SELF-DESTRUCTION: Flurry of 2nd-half turnovers, mistakes by Syracuse lead to frustrating loss to Rutgers

Nate Shron | Staff Photographer

Syracuse head coach Doug Marrone looks on during his team's 23-15 loss to Rutgers on Saturday. The Scarlet Knights scored all 16 of their points in the second half off miscues by the Orange.

PISCATAWAY, N.J. — The same end of the field that made Ross Krautman a hero, that sent a positive shockwave through a despondent fan base, that allowed a boy from the Bronx to achieve his fairytale, suddenly turned its back and shunned the program it uplifted two years earlier.

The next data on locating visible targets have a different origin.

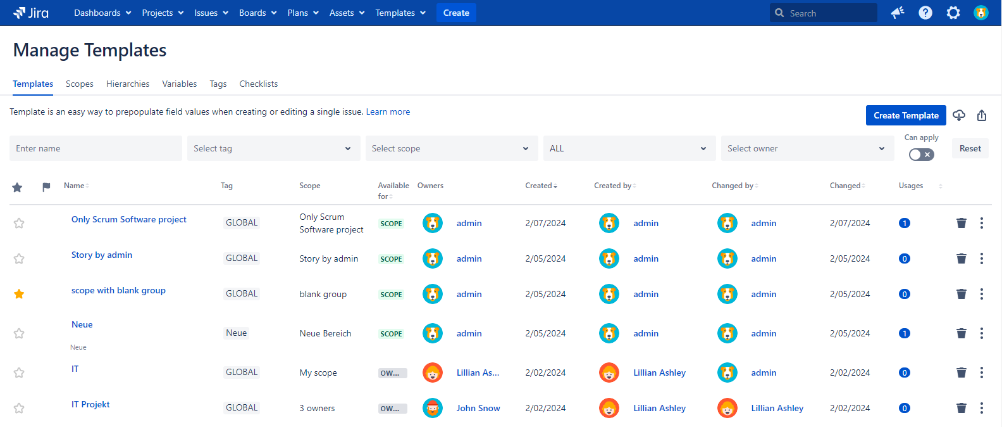The image size is (1002, 427).
Task: Star the Only Scrum Software project template
Action: click(19, 223)
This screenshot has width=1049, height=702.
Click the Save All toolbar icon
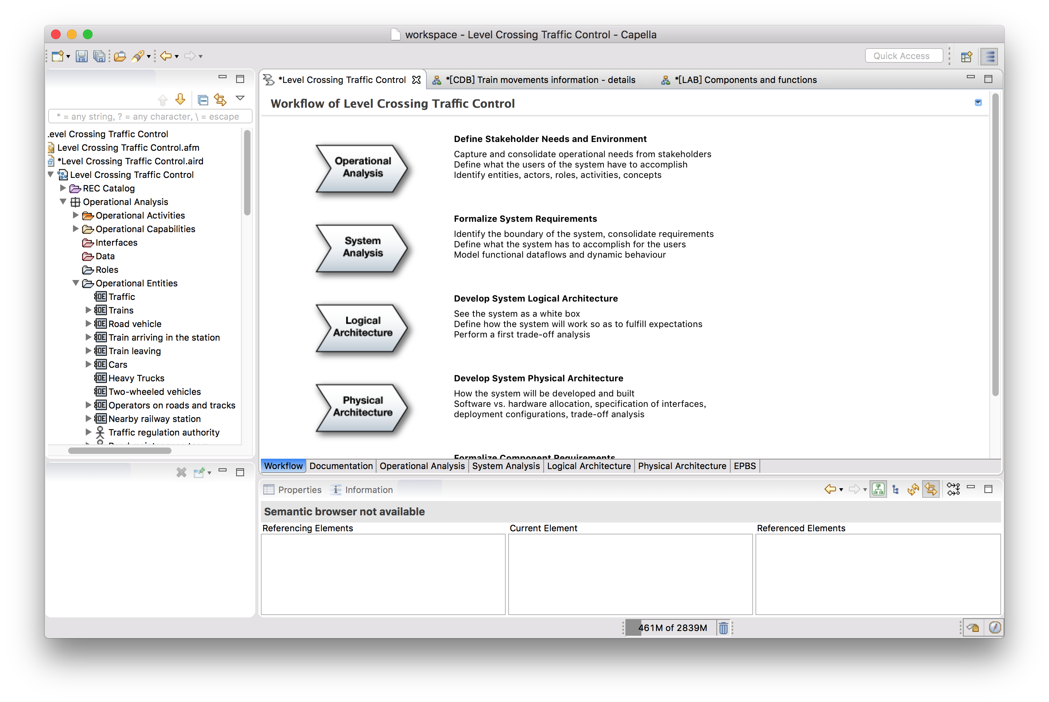tap(99, 56)
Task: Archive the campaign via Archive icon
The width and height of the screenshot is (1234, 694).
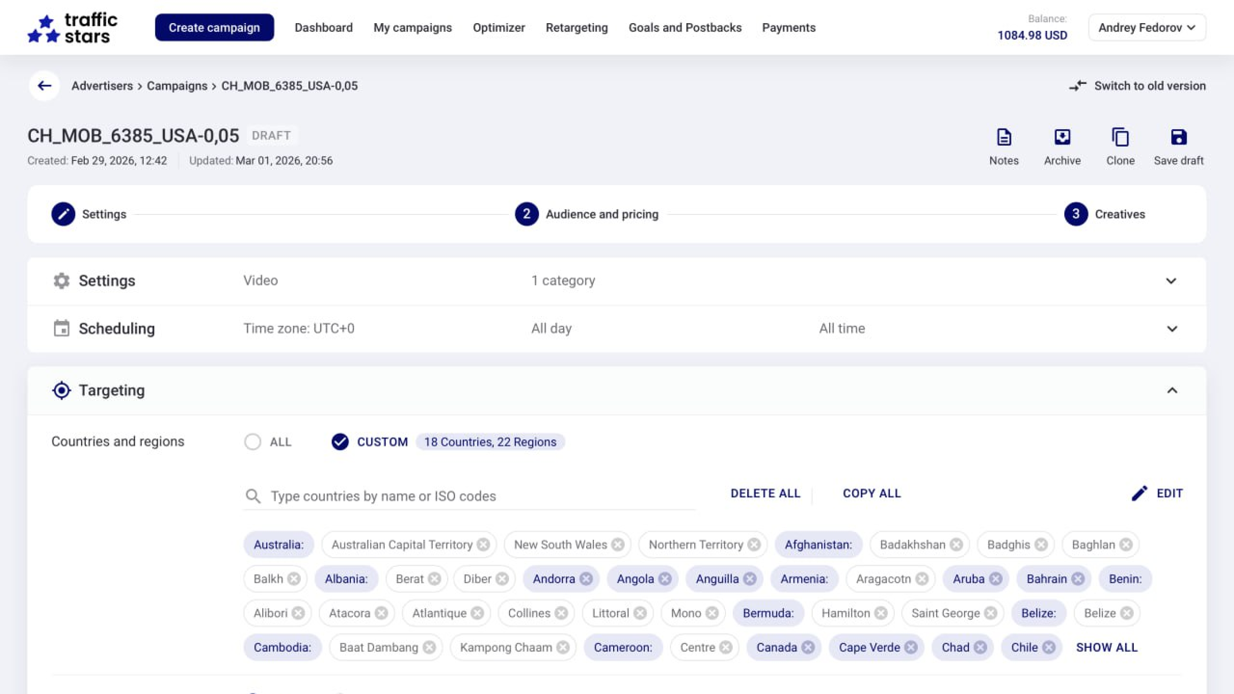Action: [x=1062, y=138]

The same kicker stared through the same uprights that he split in 2010 to make Syracuse bowl eligible, and this time his goal was to give an upset-minded Orange team a third-quarter lead over No. 20 Rutgers.

But then disaster struck.

A blocked kick. A 75-yard run back by Rutgers’ Duron Harmon. A special teams touchdown. A demoralizing 10-point swing that loosened the lug nuts on wheels that would eventually fall off.

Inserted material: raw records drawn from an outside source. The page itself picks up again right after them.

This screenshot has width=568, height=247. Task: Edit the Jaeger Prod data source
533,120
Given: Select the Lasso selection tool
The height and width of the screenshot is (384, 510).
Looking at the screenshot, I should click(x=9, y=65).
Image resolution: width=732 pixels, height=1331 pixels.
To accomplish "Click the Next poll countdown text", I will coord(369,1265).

“We were shocked to see that happen,” said SU linebacker Siriki Diabate.



What was a tie game at the half quickly spiraled out of control for Syracuse, as the blocked kick and four additional turnovers led to all 16 second-half points for Rutgers.

The result was a 23-15 victory for the Scarlet Knights (6-0, 3-0 Big East) on a beautiful day in front of 48,011 inside High Point Solutions Stadium that left the Orange (2-4, 1-1 Big East) feeling as if it had beaten itself with poor execution on offense and special teams.

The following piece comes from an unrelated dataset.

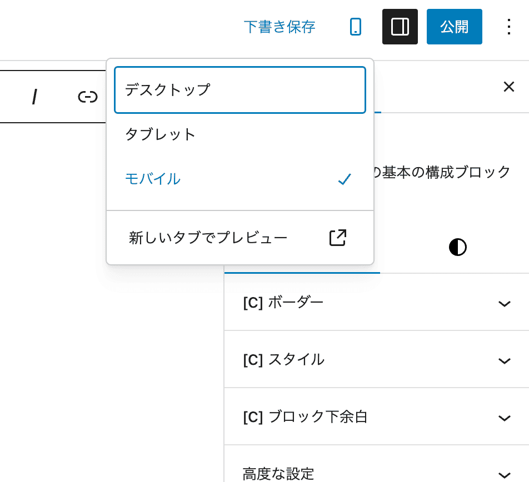Click the 下書き保存 save draft link

pyautogui.click(x=280, y=26)
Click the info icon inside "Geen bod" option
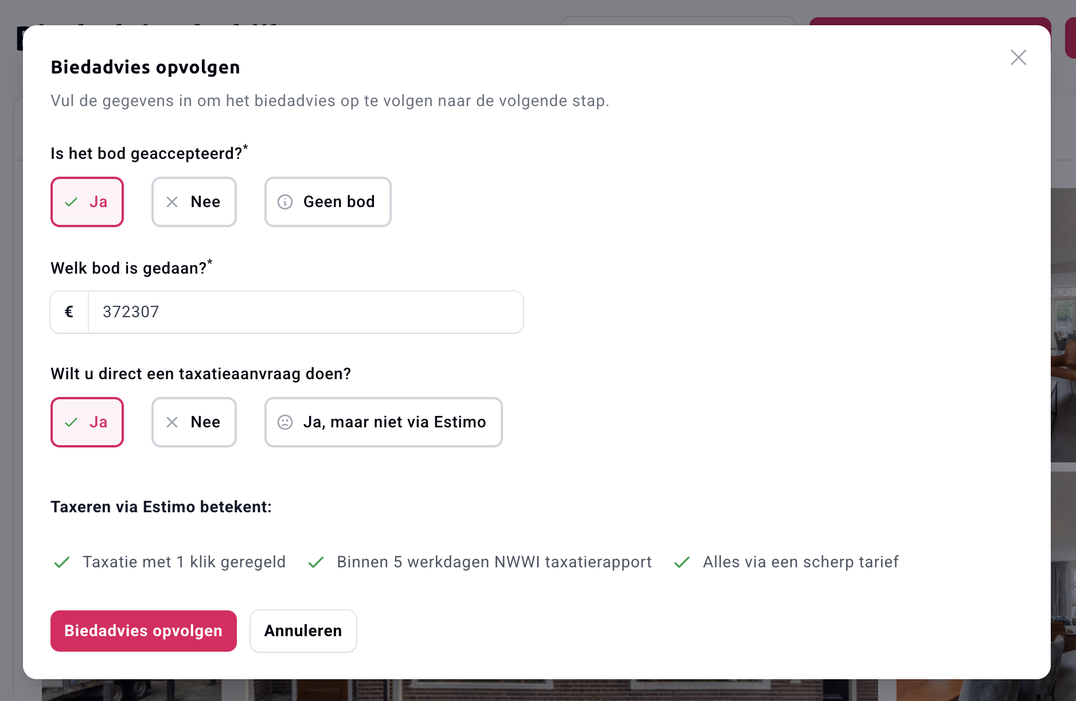The width and height of the screenshot is (1076, 701). point(285,202)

Doug Marrone watched in befuddlement as Harmon raced down the sideline directly past the Syracuse head coach. A member of the chain gang jogged by seconds later, attempting to catch up with the play in time for the extra point, and Marrone stared longingly in his direction.

It was an appeal of sorts to someone — anyone — for a remedy on a day his team’s performance yielded an abundance of frustration.

Marrone berated his offensive line once it returned to the sideline, furious with the poor field-goal protection after it had been a focus of the team’s practice during the week.

His headset was hurled to the ground. Then his visor. Then the clip-on headset control he ripped from his waistline to ensure he had nothing left to throw.

“It’s a tremendous momentum swing in the game where they have a very positive drive coming out in the second half,” Rutgers head coach Kyle Flood said. “But it really goes from being a positive momentum swing in their favor to being a tremendous positive momentum swing in our favor.”

From there, a game that seemed more than winnable at halftime disintegrated into an onslaught of turnovers that Marrone called “the problem since I’ve been here.”

Syracuse’s next possession again showed promise, as quarterback Ryan Nassib moved the team across midfield with three consecutive completions to three different receivers.

But on a third-and-5 play out of the shotgun, Nassib stepped up in the pocket where the Rutgers defense converged and forced the ball loose. A back-breaking, 11-play drive followed that saw the Scarlet Knights tack on three more points to extend the lead to 17-7 late in the third quarter.

“Just one of those plays (Nassib) got f***ing double-teamed by two guys and it popped out,” SU offensive coordinator Nathaniel Hackett said.

Remarkably, though, Syracuse was given chance after chance for redemption due to a valiant performance by its defense. The Scarlet Knights managed just 242 yards of total offense and put together only one drive in excess of 45 yards in the entire game.

But special teams doomed the Orange again at the start of the fourth quarter, this time on a fumble by punt returner Steve Rene. He fielded the punt near the right sideline before attempting to reverse his field to the left. Rene then cut up field where he was swarmed and promptly fumbled.

The miscue handed Rutgers the ball on the Syracuse 14 yard line, and quarterback Gary Nova needed just three plays to find the end zone on a 12-yard pass to Tyler Kroft over the middle.

“We have to stop turning the ball over,” Marrone said, pausing between each of the last four words for emphasis. “It’s very, very simple.”

Only on this day it wasn’t.

Twice more the Orange squandered possessions in the fourth quarter on interceptions by Nassib, as Hackett was forced to “put the run on the backseat” and call more shots downfield due to the deficit.

It added up to a death by self-inflicted wounds, and Marrone acknowledged how painful those can be.

“I’m not going to lie and tell you that I’m going to get in my car and forget about it,” Marrone said. “It hurts. It hurts. It hurts a lot.”